## 提示された文章

ごあいさつ

本学会のHPにアクセスいただき、誠にありがとうございます。

日本思春期青年期精神医学会(Japanese Society for Adolescent Psychiatry: JSAP)は、1988年に創設された学会です。本学会の目的は、思春期青年期精神医学領域の臨床、教育、研究を推進し、その進歩・発展に貢献することであり、ライフサイクルのうちで特徴的な時期として区切られる思春期・青年期の精神医学的な諸問題に焦点を当てることを主目的としています。同時に、1987年に創設された国際思春期青年期精神医学会(International Society for Adolescent Psychiatry: ISAP その後、心理学が加わり The International Society for Adolescent Psychiatry and Psychology: ISAPPに変更された)の日本における国内組織として、緊密な連携のもとに運営されている学会です。

## 資料の抜粋
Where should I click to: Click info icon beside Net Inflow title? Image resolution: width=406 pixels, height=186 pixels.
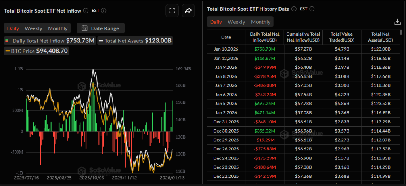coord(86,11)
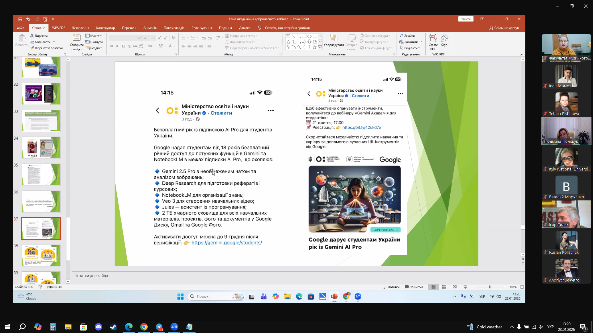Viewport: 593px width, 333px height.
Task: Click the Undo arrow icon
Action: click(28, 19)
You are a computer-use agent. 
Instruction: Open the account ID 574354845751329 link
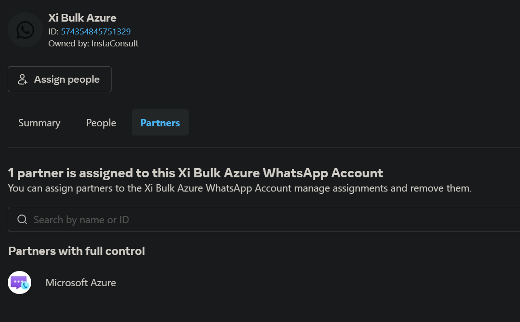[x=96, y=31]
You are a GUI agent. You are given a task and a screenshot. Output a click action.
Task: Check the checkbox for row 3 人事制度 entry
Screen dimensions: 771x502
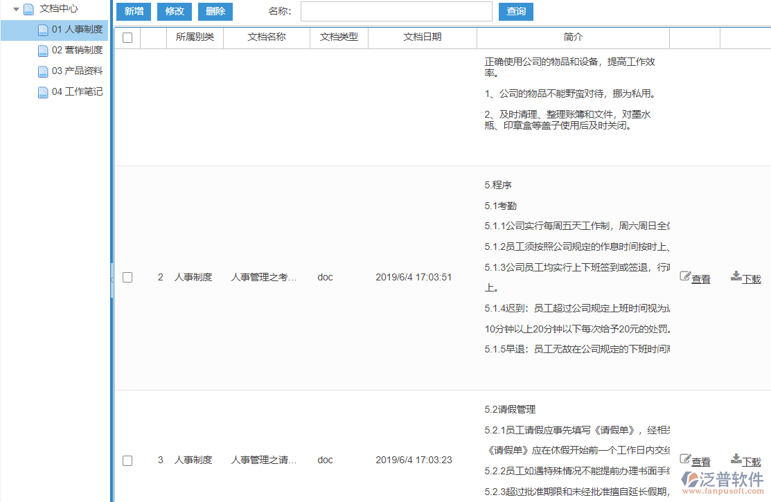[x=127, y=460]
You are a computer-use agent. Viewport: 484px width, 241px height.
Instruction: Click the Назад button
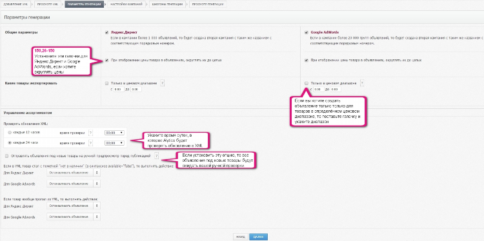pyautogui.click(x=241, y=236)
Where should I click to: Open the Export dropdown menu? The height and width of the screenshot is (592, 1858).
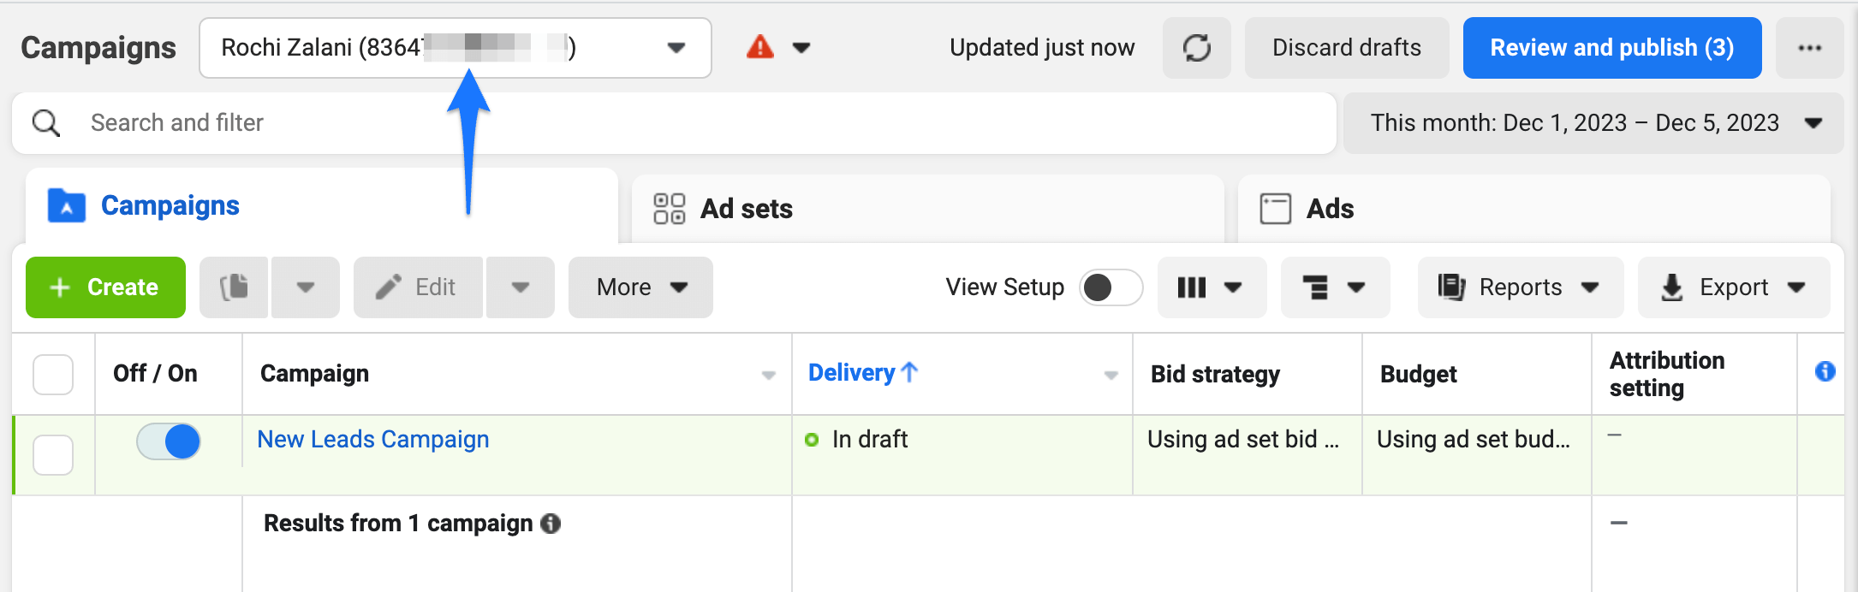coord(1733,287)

## 課題のねらい
ごあいさつの文章で「日本思春期青年期精神医学会(Japanese Society for Adolescent Psychiatry: JSAP)は」から始まる段落を、主な事実を残して箇条書きにまとめてください。 ここでは資料は使いません。

## 書いた答え
- 日本思春期青年期精神医学会(JSAP)は1988年に創設された。
- 目的は、思春期青年期精神医学の臨床・教育・研究を進め、その進歩・発展に貢献すること。
- 特に、ライフサイクルの中で特徴的な時期である思春期・青年期の精神医学的な問題に焦点を当てている。
- 1987年創設の国際思春期青年期精神医学会(ISAP、のちに心理学が加わってISAPPに変更)の日本の国内組織として、緊密に連携して運営されている。